The FBI has opened a criminal investigation into the case of Lower Merion school officials spying its on students at home via notebook webcams, an FBI source said.
The source says the investigation will probe whether the school officials broke federal wiretap or computer-intrusion laws.
A class action lawsuit filed on Feb. 11 claims a teen was confronted with photographic evidence of him engaging in "improper behavior" at home by a school official.
The district claims they do have to right to access the webcams at any time, but say they only use the feature to locate lost computer.
Students and parents, who've dubbed the case WebcamGate, say they were never told about the webcam activation feature, a claim the district admits. The feature has since been disabled.
The webcams were activated 42 times in the past 14 months to find lost or stolen computers, officials said.

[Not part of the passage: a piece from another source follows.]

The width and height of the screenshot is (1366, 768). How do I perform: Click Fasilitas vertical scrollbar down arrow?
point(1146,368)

The district says it never used the cameras to spy on its students, but a new statement by a district spokesperson is raising questions.

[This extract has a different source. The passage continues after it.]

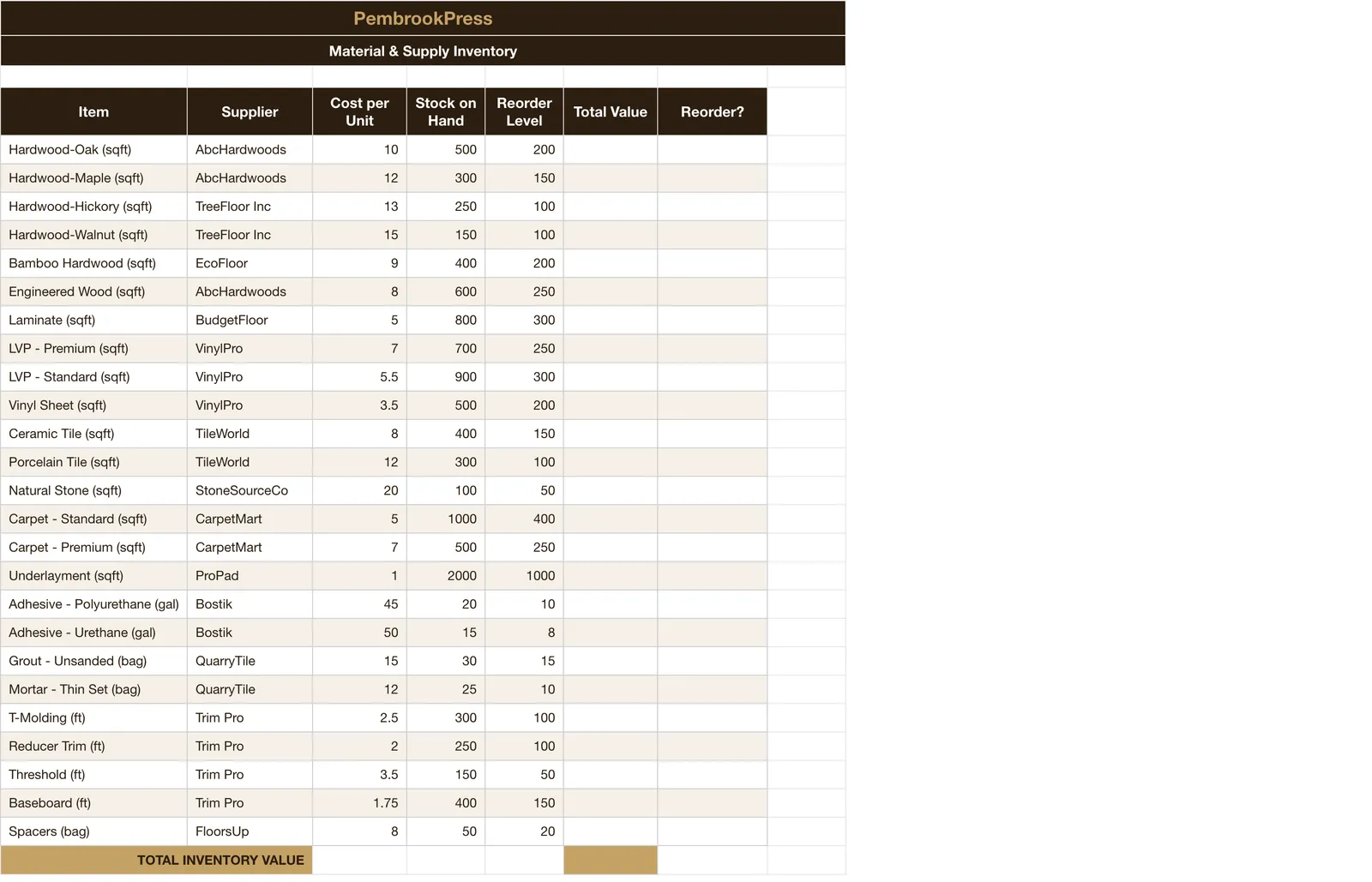Screen dimensions: 1372x882
Task: Click the Cost per Unit header
Action: pos(359,111)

Only two IT department employees were authorized to turn the cameras on, spokesperson Doug Young told the AP. So now, many are wondering how Matsko allegedly got access.

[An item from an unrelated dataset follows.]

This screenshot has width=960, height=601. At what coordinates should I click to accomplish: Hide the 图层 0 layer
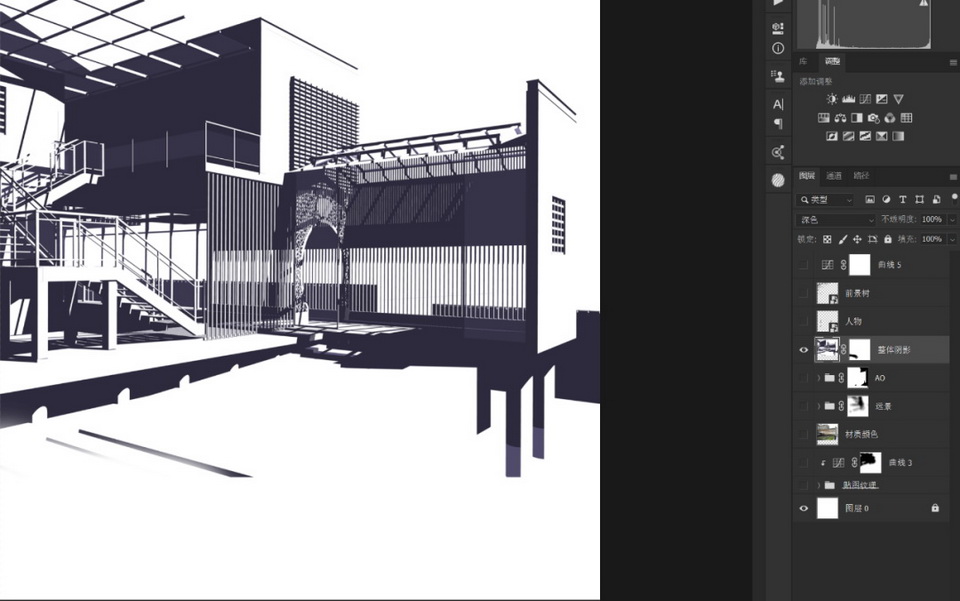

As many as 1,800 Lower Merion School District students from Lower Merion and Harriton High Schools were given the MacBook notebooks as part of a school program. The suit was filed on behalf of all of the students participating in the program in addition to Robbins.
Other students claim they've seen their webcam go live while off school grounds and worry they've been spied on too.
“Occasionally a green light would go on, on your computer which would kind of give you the feeling that somebody’s watching you,” Harriton High School student Drew Scheier told NBC Philadelphia Thursday.
In addition to the FBI, the Montgomery County district attorney is also looking into whether evidence warrants an investigation.